On August 11, 2022, the Consumer Financial Protection Bureau (CFPB) and the Federal Trade Commission (FTC) made waves by signaling their intent to crack down on inadequate data security controls to safeguard consumer personal information. The CFPB published a circular stating that “covered persons” or “service providers” (as defined in 12 U.S.C. 5481), including nonbank institutions and financial technology companies, may violate the Consumer Financial Protection Act (CFPA) for inadequate data security controls to safeguard sensitive consumer information. On the same day, the FTC issued an advance notice of proposed rulemaking (ANPR) to request public comment on whether new rules are needed to address the harms resulting from “commercial surveillance” and lax data security practices. Both the circular and the ANPR are broad and could establish extensive data security requirements for covered businesses that handle personal information.

The CFPB’s Circular on Data Protection and Information Security

The CFPB asserts that failure to implement and maintain adequate security practices to protect sensitive personal information could constitute an unfair, deceptive, or abusive act or practice (UDAAP) in violation of the CFPA. A UDAAP is defined as an act or practice that (1) causes or is likely to cause substantial injury to consumers; (2) is not reasonably avoidable by consumers; and (3) is not outweighed by countervailing benefits to consumers or competition. The circular makes it clear that neither an “actual injury” nor a data breach or computer intrusion are required to run afoul of the CFPA’s prohibition on a UDAAP—inadequate security measures alone may impose a significant risk to consumers and constitute a UDAAP.

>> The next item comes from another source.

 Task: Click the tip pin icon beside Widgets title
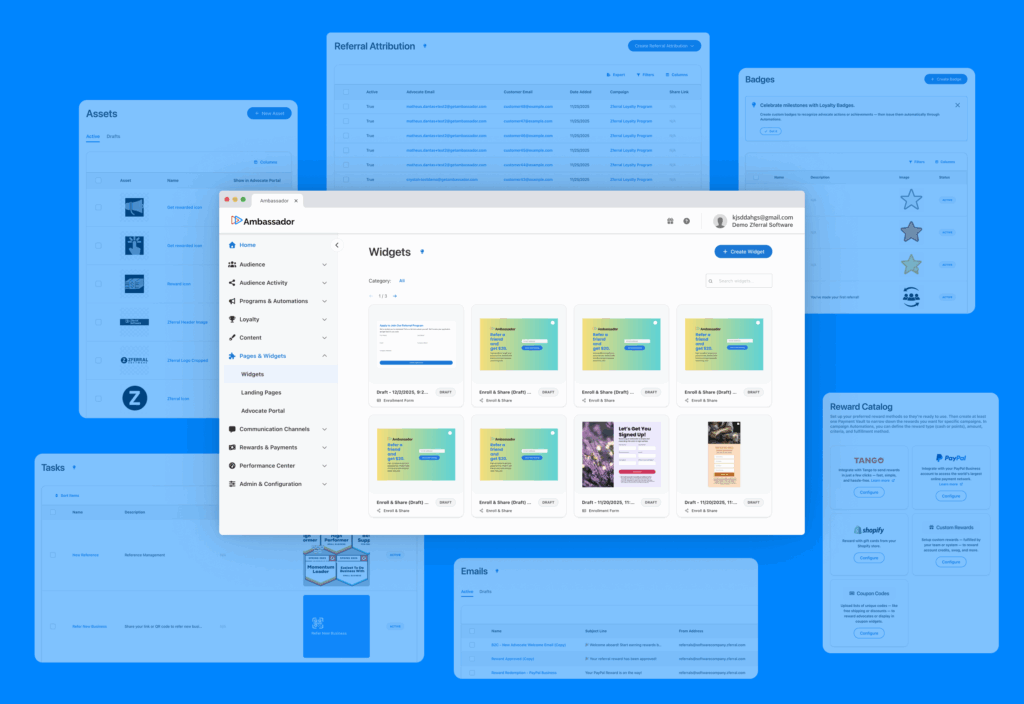click(422, 252)
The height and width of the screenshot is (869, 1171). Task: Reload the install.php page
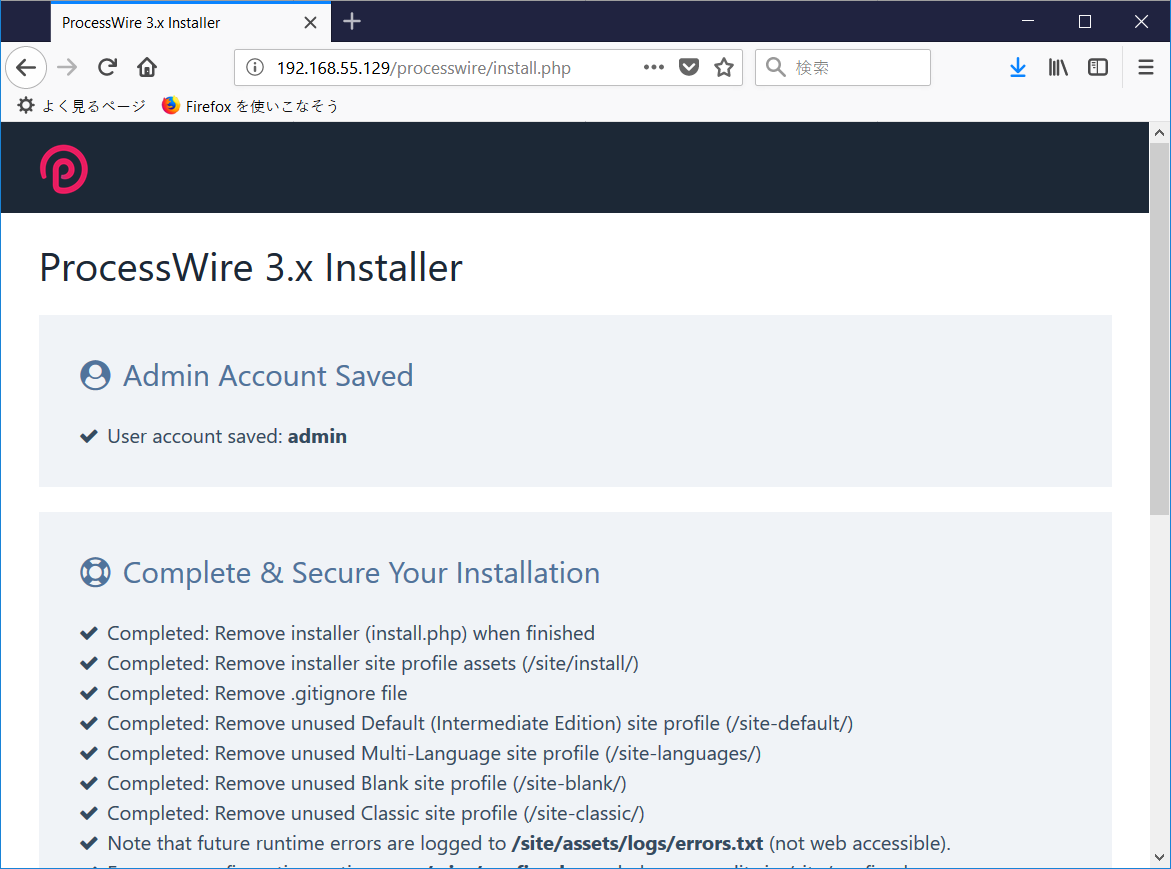coord(106,67)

Importantly, in the Dodd–Frank Act, Congress explicitly did not grant the CFPB the authority to write a Safeguards Rule or to enforce the Safeguards Rule. Indeed, the Safeguards Rule issued under the Gramm–Leach–Bliley Act (GLBA), which applies to the same financial institutions that fall under the CFPA and was promulgated by and is enforced by the FTC, not the CFPB, imposes certain affirmative obligations to maintain adequate security controls to protect consumers’ personal information, including the requirement for nonbanking financial institutions to develop, implement, and maintain a comprehensive written information security program with appropriate administrative, technical, and physical safeguards. The recently amended FTC Safeguards Rule includes greater specificity on the necessary security controls. The circular asserts that the requirements in the Safeguards Rule and the prohibition on a UDAAP “often overlap, [but] they are not coextensive.” Consequently, it appears that the CFPB, originally created by Congress in the Dodd–Frank Act, is using the existing legal structure to broadly interpret what security controls (or lack of security controls) would be considered a violation of the CFPA, despite the same statute denying the CFPB the authority to write or enforce a Safeguards Rule.

Through the circular, the CFBP does indeed appear to be venturing into data security regulation. While the CFPB explicitly “does not suggest that particular security practices are specifically required under the Consumer Financial Protection Act,” it identifies the failure to implement three common data security practices—multi-factor authentication (MFA), adequate password management, and timely software updates—to potentially be inadequate data security. Certainly, since the CFPB has not generally provided other guidance on reasonable security or data security standards or practices, the question remains how it may otherwise interpret what would be considered adequate data security practices.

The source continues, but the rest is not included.